-- Opening Marker --

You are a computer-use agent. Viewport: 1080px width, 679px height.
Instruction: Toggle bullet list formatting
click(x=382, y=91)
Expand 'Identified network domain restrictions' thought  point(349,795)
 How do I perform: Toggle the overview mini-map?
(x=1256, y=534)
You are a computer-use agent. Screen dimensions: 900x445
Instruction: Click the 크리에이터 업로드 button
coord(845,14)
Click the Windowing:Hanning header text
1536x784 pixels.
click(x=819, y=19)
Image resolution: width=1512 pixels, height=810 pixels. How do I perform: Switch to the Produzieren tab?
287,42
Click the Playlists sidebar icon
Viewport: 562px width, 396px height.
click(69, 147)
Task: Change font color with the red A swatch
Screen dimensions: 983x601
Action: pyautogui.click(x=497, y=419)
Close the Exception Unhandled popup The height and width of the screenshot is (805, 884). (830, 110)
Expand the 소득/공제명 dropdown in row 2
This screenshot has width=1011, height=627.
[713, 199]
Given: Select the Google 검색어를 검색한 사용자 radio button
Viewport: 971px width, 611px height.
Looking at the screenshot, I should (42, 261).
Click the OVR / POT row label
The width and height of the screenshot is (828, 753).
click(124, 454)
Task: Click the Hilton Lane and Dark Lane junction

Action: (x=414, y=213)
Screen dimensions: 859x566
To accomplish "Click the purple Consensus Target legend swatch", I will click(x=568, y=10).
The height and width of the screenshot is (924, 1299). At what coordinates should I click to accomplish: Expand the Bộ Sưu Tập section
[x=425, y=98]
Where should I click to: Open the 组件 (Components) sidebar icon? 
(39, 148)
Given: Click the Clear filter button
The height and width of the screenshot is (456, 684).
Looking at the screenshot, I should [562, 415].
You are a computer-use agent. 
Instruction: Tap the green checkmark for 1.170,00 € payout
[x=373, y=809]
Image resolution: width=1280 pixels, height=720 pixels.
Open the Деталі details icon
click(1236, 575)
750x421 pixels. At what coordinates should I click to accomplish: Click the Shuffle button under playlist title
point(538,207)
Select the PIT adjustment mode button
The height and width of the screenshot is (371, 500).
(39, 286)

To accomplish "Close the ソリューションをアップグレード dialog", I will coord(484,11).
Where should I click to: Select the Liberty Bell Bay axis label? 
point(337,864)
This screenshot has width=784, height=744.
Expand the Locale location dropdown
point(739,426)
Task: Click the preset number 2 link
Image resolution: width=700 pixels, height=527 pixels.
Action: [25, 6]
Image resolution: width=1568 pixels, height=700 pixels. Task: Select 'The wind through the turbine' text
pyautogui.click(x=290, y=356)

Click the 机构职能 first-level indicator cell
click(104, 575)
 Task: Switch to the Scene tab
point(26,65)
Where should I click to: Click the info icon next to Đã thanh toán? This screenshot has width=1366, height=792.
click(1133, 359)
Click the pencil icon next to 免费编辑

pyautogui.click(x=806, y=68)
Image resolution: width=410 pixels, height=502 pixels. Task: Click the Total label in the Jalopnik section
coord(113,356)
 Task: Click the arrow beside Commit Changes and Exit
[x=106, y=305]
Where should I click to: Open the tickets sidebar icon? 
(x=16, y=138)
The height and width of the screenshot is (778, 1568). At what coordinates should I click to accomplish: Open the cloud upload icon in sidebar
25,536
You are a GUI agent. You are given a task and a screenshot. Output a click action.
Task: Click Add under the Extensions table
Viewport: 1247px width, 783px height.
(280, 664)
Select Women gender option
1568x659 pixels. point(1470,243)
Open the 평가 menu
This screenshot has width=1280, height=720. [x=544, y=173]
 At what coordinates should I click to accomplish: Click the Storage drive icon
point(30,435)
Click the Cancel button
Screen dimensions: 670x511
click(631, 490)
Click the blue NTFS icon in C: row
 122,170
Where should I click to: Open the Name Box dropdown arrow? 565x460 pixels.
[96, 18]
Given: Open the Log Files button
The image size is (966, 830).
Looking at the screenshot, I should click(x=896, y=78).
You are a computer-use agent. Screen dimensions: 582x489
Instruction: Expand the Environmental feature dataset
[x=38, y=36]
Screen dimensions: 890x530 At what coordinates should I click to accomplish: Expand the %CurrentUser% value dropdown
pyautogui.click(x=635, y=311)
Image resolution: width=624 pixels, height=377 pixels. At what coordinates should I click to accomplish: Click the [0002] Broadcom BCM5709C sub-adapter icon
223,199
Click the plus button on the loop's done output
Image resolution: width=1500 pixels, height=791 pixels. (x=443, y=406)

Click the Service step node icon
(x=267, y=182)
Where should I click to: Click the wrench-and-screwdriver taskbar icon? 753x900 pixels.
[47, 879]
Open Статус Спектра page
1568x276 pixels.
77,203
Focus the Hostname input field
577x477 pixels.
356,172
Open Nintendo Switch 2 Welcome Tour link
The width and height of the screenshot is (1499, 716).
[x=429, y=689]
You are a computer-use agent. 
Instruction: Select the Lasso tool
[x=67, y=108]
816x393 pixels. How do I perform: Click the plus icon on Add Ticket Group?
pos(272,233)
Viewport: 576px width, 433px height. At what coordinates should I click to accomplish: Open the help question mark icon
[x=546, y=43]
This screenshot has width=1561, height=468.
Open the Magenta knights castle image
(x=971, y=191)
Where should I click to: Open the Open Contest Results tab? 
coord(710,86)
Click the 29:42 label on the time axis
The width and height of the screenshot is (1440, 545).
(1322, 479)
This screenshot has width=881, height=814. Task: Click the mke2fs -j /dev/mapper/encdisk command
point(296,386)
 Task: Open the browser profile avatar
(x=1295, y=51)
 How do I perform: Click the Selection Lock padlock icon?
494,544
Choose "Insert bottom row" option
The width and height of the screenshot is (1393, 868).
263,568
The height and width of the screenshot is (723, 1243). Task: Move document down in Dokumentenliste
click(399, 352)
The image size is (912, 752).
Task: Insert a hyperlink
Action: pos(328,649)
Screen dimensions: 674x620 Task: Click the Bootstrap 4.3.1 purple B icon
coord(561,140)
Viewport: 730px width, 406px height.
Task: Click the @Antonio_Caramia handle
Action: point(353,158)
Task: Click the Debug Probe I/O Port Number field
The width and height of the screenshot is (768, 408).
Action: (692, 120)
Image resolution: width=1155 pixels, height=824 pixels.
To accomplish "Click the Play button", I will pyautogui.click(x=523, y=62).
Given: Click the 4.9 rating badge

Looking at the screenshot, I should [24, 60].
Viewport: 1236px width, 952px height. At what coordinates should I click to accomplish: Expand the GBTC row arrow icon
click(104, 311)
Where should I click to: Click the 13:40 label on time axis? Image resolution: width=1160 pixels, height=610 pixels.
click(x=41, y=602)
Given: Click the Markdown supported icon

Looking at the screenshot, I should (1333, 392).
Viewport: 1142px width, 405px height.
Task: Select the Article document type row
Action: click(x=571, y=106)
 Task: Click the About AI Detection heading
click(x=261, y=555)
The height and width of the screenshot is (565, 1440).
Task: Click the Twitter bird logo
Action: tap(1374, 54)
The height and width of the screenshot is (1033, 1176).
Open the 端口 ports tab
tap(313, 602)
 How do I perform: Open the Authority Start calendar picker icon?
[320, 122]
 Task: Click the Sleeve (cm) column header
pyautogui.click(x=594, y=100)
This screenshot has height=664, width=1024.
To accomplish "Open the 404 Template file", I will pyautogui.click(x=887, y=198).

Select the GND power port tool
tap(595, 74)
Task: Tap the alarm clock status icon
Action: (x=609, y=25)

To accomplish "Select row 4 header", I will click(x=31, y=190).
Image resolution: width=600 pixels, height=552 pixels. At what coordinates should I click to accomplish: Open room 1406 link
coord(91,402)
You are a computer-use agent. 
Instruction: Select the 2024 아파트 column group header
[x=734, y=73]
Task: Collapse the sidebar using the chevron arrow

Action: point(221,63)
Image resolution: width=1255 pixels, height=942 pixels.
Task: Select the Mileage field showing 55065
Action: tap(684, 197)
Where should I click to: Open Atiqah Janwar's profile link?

-- Closing Marker --

Every line of the material that holds the word "swatch" must be found and copied.

→ Completed exercise
Task: Change font color with the red A swatch
To accomplish "Click the purple Consensus Target legend swatch", I will click(x=568, y=10).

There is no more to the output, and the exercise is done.